Find two consecutive odd integers such that three times the smaller one exceeds two times the larger one by $7$.

Answer 1

Let $x$ be the least of two consecutive odd numbers. So the greater of the two consecutive odd numbers must be $x+2$.

Now, we want [three times the smaller odd number] to exceed [twice the larger odd number] by $7$. So the difference between $3x$ and $2(x+1)$ should equal seven.

$$3x -2(x+2) = 7 \quad\iff \quad x = 11$$

So we have the least of the odd numbers. What is the next consecutive odd number after $x$?

Answer 2

"Find two consecutive odd integers..."

OK, that's $2k+1, \space2k+3$, where $k\in \mathbb{Z}$.
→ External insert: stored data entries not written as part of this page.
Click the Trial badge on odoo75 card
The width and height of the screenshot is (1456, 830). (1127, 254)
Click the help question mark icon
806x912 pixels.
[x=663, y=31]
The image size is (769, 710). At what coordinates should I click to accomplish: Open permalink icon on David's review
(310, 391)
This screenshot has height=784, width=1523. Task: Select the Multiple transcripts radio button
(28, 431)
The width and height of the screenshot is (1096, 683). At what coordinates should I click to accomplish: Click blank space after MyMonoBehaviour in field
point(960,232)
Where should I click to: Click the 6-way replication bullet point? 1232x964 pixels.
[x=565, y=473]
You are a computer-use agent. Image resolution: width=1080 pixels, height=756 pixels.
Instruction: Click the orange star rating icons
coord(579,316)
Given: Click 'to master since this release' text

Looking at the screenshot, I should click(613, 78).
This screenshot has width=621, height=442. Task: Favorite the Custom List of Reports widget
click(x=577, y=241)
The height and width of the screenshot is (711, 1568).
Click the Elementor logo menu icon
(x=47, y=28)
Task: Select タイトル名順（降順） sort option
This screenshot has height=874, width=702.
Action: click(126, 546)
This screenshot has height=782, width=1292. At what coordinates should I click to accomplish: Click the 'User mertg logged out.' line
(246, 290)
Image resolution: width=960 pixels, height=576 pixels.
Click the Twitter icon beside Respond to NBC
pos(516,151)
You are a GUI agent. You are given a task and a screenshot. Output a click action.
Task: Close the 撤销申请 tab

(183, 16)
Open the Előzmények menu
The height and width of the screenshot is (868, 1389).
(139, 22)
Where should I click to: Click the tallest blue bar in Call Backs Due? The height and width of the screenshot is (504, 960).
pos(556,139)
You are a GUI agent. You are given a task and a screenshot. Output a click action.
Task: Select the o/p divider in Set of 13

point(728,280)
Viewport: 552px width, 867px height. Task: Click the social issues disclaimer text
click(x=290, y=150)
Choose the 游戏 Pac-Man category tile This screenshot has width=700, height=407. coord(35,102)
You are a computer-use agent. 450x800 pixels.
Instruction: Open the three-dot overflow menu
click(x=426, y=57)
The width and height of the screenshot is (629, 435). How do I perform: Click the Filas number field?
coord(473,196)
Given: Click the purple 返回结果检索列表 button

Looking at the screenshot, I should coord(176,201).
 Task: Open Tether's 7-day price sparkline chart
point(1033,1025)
"...such that three times the smaller one..."

$$3(2k+1)$$

"...exceeds two times the larger one..."

$$ 2(2k+3)$$

..."by 7."

$$3(2k+1)=2(2k+3)+7$$

Solve for $k=5$, and then plug that into $2k+1$ and $2k+3$ to get $11$ and $13$, respectively.

Answer 3

Three times the smaller one exceeds two times the larger one by 7.

$\text{Three times the smaller one} = \text{(two times the larger one)} + 7$.

$3\times\text{the smaller one} = 2\times\text{(the larger one)} + 7$.

$3\times\text{the smaller one} = 2\times(\text{the smaller one}+2) + 7$.

$3x = 2(x+2) + 7$

$\dots$